_Supplied material_
---+---
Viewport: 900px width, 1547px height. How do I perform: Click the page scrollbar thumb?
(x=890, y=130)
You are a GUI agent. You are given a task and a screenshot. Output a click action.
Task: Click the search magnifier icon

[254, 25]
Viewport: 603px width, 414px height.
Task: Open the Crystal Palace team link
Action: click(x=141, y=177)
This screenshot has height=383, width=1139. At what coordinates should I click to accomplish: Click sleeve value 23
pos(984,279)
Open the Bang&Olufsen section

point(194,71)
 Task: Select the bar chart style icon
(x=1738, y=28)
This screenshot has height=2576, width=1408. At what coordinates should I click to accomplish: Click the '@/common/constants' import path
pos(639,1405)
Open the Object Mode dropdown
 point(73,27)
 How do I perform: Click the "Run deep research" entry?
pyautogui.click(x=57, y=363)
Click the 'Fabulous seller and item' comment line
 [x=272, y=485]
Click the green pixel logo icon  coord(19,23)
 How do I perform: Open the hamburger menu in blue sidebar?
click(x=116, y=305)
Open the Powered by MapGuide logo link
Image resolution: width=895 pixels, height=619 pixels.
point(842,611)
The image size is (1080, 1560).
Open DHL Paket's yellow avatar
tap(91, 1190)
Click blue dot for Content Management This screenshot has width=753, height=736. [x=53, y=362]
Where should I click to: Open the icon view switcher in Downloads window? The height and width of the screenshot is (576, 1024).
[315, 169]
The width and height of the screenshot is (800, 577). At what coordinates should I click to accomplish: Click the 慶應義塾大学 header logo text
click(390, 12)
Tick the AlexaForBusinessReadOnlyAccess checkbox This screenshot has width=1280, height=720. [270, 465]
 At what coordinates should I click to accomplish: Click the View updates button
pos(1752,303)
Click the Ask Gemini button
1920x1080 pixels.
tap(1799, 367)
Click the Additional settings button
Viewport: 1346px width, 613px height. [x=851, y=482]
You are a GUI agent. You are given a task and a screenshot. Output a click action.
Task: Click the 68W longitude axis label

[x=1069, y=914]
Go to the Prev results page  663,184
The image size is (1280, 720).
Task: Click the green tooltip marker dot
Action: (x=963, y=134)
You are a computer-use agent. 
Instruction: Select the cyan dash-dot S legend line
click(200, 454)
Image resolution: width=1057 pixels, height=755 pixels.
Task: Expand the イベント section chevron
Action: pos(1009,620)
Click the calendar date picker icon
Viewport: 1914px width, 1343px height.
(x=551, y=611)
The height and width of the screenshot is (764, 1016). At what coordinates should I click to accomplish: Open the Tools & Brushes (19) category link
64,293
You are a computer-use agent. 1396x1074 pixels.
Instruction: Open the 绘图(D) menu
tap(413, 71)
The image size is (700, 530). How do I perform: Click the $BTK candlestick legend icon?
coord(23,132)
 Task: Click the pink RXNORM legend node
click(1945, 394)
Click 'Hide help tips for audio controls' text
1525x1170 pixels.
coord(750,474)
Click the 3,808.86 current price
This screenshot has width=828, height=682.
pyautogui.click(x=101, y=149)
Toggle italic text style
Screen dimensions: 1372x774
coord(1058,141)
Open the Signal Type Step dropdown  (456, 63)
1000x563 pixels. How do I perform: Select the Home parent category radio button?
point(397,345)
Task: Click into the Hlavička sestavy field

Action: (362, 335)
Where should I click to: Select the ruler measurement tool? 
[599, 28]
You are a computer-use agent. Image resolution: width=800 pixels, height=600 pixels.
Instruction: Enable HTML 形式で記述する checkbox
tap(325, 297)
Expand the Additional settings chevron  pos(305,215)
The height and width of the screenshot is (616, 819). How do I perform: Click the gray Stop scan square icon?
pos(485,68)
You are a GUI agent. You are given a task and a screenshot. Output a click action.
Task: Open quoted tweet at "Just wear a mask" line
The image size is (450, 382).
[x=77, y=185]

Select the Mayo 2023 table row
---+---
_Your goal_
Rewrite all of the entries above as a numbered list, omitting any blank lines.

_Output for this exercise_
1. Viewport: 900px width, 1547px height. How do I perform: Click the page scrollbar thumb?
2. (x=890, y=130)
3. You are a GUI agent. You are given a task and a screenshot. Output a click action.
4. Task: Click the search magnifier icon
5. [254, 25]
6. Viewport: 603px width, 414px height.
7. Task: Open the Crystal Palace team link
8. Action: click(x=141, y=177)
9. This screenshot has height=383, width=1139. At what coordinates should I click to accomplish: Click sleeve value 23
10. pos(984,279)
11. Open the Bang&Olufsen section
12. point(194,71)
13.  Task: Select the bar chart style icon
14. (x=1738, y=28)
15. This screenshot has height=2576, width=1408. At what coordinates should I click to accomplish: Click the '@/common/constants' import path
16. pos(639,1405)
17. Open the Object Mode dropdown
18.  point(73,27)
19.  How do I perform: Click the "Run deep research" entry?
20. pyautogui.click(x=57, y=363)
21. Click the 'Fabulous seller and item' comment line
22.  [x=272, y=485]
23. Click the green pixel logo icon  coord(19,23)
24.  How do I perform: Open the hamburger menu in blue sidebar?
25. click(x=116, y=305)
26. Open the Powered by MapGuide logo link
27. Image resolution: width=895 pixels, height=619 pixels.
28. point(842,611)
29. The image size is (1080, 1560).
30. Open DHL Paket's yellow avatar
31. tap(91, 1190)
32. Click blue dot for Content Management This screenshot has width=753, height=736. [x=53, y=362]
33. Where should I click to: Open the icon view switcher in Downloads window? The height and width of the screenshot is (576, 1024).
34. [315, 169]
35. The width and height of the screenshot is (800, 577). At what coordinates should I click to accomplish: Click the 慶應義塾大学 header logo text
36. click(390, 12)
37. Tick the AlexaForBusinessReadOnlyAccess checkbox This screenshot has width=1280, height=720. [270, 465]
38.  At what coordinates should I click to accomplish: Click the View updates button
39. pos(1752,303)
40. Click the Ask Gemini button
41. 1920x1080 pixels.
42. tap(1799, 367)
43. Click the Additional settings button
44. Viewport: 1346px width, 613px height. [x=851, y=482]
45. You are a GUI agent. You are given a task and a screenshot. Output a click action.
46. Task: Click the 68W longitude axis label
47. [x=1069, y=914]
48. Go to the Prev results page  663,184
49. The image size is (1280, 720).
50. Task: Click the green tooltip marker dot
51. Action: (x=963, y=134)
52. You are a computer-use agent. 
53. Instruction: Select the cyan dash-dot S legend line
54. click(200, 454)
55. Image resolution: width=1057 pixels, height=755 pixels.
56. Task: Expand the イベント section chevron
57. Action: pos(1009,620)
58. Click the calendar date picker icon
59. Viewport: 1914px width, 1343px height.
60. (x=551, y=611)
61. The height and width of the screenshot is (764, 1016). At what coordinates should I click to accomplish: Open the Tools & Brushes (19) category link
62. 64,293
63. You are a computer-use agent. 1396x1074 pixels.
64. Instruction: Open the 绘图(D) menu
65. tap(413, 71)
66. The image size is (700, 530). How do I perform: Click the $BTK candlestick legend icon?
67. coord(23,132)
68.  Task: Click the pink RXNORM legend node
69. click(1945, 394)
70. Click 'Hide help tips for audio controls' text
71. 1525x1170 pixels.
72. coord(750,474)
73. Click the 3,808.86 current price
74. This screenshot has width=828, height=682.
75. pyautogui.click(x=101, y=149)
76. Toggle italic text style
77. Screen dimensions: 1372x774
78. coord(1058,141)
79. Open the Signal Type Step dropdown  (456, 63)
80. 1000x563 pixels. How do I perform: Select the Home parent category radio button?
81. point(397,345)
82. Task: Click into the Hlavička sestavy field
83. Action: (362, 335)
84. Where should I click to: Select the ruler measurement tool? 
85. [599, 28]
86. You are a computer-use agent. Image resolution: width=800 pixels, height=600 pixels.
87. Instruction: Enable HTML 形式で記述する checkbox
88. tap(325, 297)
89. Expand the Additional settings chevron  pos(305,215)
90. The height and width of the screenshot is (616, 819). How do I perform: Click the gray Stop scan square icon?
91. pos(485,68)
92. You are a GUI agent. You are given a task and a screenshot. Output a click action.
93. Task: Open quoted tweet at "Just wear a mask" line
94. The image size is (450, 382).
95. [x=77, y=185]
96. Select the Mayo 2023 table row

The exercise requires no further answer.